Le enseñó el cuarto trastero que ella usaba para sus ejercicios de yoga, su tocador, el cuarto de baño que compartía con su marido, y, finalmente, el dormitorio conyugal.
—El difunto solía dormir en esa cama —dijo—, pero, naturalmente, hemos cambiado las sábanas. Deja, la voy a tapar con esta piel de tigre. Así. ¿Te quieres lavar o algo?
—No, te espero aquí —dijo Franz, mirando una muñeca de trapo que había en la mesita de noche.
—Bueno, de acuerdo. Desnúdate rápido y métete en mi cama. Estoy impaciente.
Dejó la puerta entreabierta. Su falda plisada y su jersey estaban ya tirados en una silla. Del retrete, al otro lado del pasillo, le llegó el ruido espeso y rápido de su hermana, haciendo aguas. Paró. Martha volvió al dormitorio.
Franz, de pronto, sintió que en este cuarto frío, hostil, insoportablemente blanco, donde todo le recordaba al difunto, le era imposible desnudarse, tanto menos hacer el amor. Miró a la otra cama con una sensación de repungancia y miedo.
Aguzó el oído. Le pareció oír una puerta abajo, seguida de pasos furtivos. Corrió al pasillo. Al mismo tiempo vio salir del cuarto de baño a Martha, completamente desnuda.

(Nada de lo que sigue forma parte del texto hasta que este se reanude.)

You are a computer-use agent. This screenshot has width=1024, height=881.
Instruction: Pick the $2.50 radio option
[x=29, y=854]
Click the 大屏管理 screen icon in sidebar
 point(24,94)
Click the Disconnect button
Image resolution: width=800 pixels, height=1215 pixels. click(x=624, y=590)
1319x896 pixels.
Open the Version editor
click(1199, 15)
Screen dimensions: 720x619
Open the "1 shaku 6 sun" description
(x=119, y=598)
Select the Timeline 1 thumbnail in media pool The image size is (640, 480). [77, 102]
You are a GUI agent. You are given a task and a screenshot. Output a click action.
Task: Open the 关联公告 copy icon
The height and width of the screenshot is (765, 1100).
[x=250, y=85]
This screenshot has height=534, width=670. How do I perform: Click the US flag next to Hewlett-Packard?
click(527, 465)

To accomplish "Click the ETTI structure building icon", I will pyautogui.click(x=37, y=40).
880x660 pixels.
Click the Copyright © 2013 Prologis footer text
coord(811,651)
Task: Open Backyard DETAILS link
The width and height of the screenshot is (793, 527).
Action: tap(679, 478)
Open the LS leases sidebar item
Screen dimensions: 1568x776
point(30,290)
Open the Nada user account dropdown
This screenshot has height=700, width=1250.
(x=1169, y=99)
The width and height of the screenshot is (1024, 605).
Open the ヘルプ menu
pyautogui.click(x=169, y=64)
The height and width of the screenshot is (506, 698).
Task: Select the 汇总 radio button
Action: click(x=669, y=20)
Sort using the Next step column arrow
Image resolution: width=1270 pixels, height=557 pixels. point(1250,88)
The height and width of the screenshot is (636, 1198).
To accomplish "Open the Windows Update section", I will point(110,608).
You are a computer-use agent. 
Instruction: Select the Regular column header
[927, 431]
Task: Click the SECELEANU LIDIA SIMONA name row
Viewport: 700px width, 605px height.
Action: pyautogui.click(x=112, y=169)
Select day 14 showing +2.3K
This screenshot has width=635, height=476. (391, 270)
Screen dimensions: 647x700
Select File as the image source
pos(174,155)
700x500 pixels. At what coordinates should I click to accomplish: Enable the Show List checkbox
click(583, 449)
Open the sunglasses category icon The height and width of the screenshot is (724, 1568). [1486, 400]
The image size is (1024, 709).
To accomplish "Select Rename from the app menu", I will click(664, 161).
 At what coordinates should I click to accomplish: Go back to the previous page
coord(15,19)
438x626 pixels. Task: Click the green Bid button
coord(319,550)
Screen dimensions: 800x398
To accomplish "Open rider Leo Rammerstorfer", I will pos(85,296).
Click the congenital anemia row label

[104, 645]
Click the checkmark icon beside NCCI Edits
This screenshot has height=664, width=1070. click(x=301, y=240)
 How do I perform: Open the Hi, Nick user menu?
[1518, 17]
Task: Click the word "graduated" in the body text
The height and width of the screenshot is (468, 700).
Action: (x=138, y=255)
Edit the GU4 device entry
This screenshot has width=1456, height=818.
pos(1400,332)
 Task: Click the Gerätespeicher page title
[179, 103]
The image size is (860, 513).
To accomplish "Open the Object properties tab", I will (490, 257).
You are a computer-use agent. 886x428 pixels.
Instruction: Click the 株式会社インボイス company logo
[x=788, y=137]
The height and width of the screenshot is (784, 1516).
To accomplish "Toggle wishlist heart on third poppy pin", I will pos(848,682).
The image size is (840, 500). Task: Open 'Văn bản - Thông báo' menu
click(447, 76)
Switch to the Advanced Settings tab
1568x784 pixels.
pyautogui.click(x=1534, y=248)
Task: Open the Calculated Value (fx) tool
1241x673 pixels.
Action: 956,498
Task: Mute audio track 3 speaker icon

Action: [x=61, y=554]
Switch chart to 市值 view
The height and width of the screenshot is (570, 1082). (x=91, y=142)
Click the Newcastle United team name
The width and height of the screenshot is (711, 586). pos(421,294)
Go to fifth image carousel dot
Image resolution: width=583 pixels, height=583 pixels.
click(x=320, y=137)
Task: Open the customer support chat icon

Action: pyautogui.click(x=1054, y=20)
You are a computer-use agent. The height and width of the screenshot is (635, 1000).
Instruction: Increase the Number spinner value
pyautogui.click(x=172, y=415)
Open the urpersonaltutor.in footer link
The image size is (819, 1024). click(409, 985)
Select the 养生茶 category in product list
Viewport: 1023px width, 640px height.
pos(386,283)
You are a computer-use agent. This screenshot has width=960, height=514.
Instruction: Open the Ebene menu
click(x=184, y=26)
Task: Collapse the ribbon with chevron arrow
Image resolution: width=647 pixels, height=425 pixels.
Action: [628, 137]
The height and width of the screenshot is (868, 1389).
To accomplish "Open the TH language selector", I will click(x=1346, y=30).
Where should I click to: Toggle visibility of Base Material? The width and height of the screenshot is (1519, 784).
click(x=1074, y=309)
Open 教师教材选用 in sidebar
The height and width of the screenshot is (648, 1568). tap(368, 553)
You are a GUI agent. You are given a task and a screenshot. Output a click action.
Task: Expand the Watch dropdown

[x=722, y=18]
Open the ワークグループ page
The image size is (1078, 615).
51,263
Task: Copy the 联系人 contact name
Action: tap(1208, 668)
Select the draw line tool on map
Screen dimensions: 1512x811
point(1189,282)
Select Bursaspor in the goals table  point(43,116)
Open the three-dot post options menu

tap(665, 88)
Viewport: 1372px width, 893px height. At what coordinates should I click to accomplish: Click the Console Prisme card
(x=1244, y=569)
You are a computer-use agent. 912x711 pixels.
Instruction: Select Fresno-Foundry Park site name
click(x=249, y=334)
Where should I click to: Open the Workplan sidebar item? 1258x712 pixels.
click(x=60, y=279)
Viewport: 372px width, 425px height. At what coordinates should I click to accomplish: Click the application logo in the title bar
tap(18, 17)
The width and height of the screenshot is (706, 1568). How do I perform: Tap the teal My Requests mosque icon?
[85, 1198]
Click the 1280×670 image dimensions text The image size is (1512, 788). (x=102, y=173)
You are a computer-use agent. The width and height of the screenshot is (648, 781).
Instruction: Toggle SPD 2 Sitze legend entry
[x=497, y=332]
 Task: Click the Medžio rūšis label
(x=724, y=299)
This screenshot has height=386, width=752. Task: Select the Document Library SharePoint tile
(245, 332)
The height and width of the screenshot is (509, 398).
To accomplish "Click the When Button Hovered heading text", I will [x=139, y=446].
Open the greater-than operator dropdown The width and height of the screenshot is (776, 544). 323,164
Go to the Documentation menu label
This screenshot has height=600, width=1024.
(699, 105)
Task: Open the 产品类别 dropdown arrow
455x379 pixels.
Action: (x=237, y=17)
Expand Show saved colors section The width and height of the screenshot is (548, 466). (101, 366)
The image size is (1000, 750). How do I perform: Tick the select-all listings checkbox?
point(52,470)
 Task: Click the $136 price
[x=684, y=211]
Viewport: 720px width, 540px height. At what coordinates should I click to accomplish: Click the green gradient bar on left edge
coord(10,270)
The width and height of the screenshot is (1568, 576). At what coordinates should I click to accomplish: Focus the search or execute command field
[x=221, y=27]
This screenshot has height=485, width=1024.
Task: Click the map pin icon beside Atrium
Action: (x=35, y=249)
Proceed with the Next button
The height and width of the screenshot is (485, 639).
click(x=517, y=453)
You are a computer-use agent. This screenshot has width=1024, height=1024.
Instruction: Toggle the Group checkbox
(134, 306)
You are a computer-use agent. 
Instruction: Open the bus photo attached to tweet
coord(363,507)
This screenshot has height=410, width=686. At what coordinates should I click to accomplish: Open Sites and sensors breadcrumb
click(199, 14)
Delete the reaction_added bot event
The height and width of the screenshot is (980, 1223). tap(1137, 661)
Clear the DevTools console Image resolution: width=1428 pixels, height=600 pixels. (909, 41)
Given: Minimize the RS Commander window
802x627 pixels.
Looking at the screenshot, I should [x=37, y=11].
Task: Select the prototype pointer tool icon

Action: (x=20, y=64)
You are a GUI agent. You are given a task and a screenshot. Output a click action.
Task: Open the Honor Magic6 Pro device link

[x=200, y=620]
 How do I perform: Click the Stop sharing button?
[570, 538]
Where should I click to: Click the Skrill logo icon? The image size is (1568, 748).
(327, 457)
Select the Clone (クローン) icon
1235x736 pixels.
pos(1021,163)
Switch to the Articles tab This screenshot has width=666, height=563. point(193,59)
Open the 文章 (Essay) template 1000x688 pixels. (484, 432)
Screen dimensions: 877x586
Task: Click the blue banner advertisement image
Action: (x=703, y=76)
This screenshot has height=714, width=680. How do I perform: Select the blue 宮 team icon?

—¡Pasa algo! —susurró—, ya no estamos solos. ¿No oyes ruido? Martha frunció el ceño. Se envolvió en una bata y fue por el pasillo. Se detuvo al final, ladeando la cabeza. —¡De verdad...! ¡Lo he oído!
—También yo tuve una sensación rara —dijo Martha, en voz baja—, ya me figuro, queridín, que te vas a quedar muy contrariado, pero lo mejor es que dejemos esta locura y te vayas. Mañana voy a verte como siempre.
—¿Pero no me verá nadie abajo?
—No hay nadie abajo, Franz. Hale, toma mis llaves. Mañana me las devuelves.
Le acompañó hasta la escalera principal, aguzando aún el oído. Estaba tan desconcertada e inquieta como él.
¡Ah! Abajo, en el recibidor, resonaron golpes sordos y fuertes.
Franz se paró, cogido al pasamano, pero ella se echó a reír, aliviada.
—Ya sé lo que es —dijo—, es el retrete de abajo, que a veces hace estos ruidos por la noche cuando hay mucho viento y no está bien cerrado.
—La verdad es que me había asustado —dijo Franz.
—Es igual, lo mejor será que te vayas, querido mío. No debemos arriesgarnos. Cierra bien esa puerta al pasar, hazme el favor.
Franz la abrazó. Martha se dejó besar en el hombro desnudo, abriendo con sus propias manos en encaje de la bata para facilitarle ese obsequio de despedida. Siguió erguida en el descasillo de la escalera azul, teatralmente iluminada, hasta que Franz, con un guiño final, desapareció.
Le golpeó el rostro un viento fuerte y limpio. El sendero de gravilla crujía agradablemente bajo sus pies. Franz respiró hondo; luego se le escapó una maldición. ¡Qué pecaminosa y bella era Martha! Se sintió de nuevo todo un hombre! ¿Por qué sería tan cobarde? ¡Y pensar que un cadáver, un espectro, le había echado de la casa donde él, Franz, era el verdadero amo y señor! Iba murmurando (cosa que, últimamente, le ocurría con frecuencia), a pasos rápidos por la acera oscura. De pronto, sin mirar ni a derecha ni a izquierda, comenzó a cruzar la calle en diagonal por un lugar donde siempre la cruzaba cuando iba camino de casa.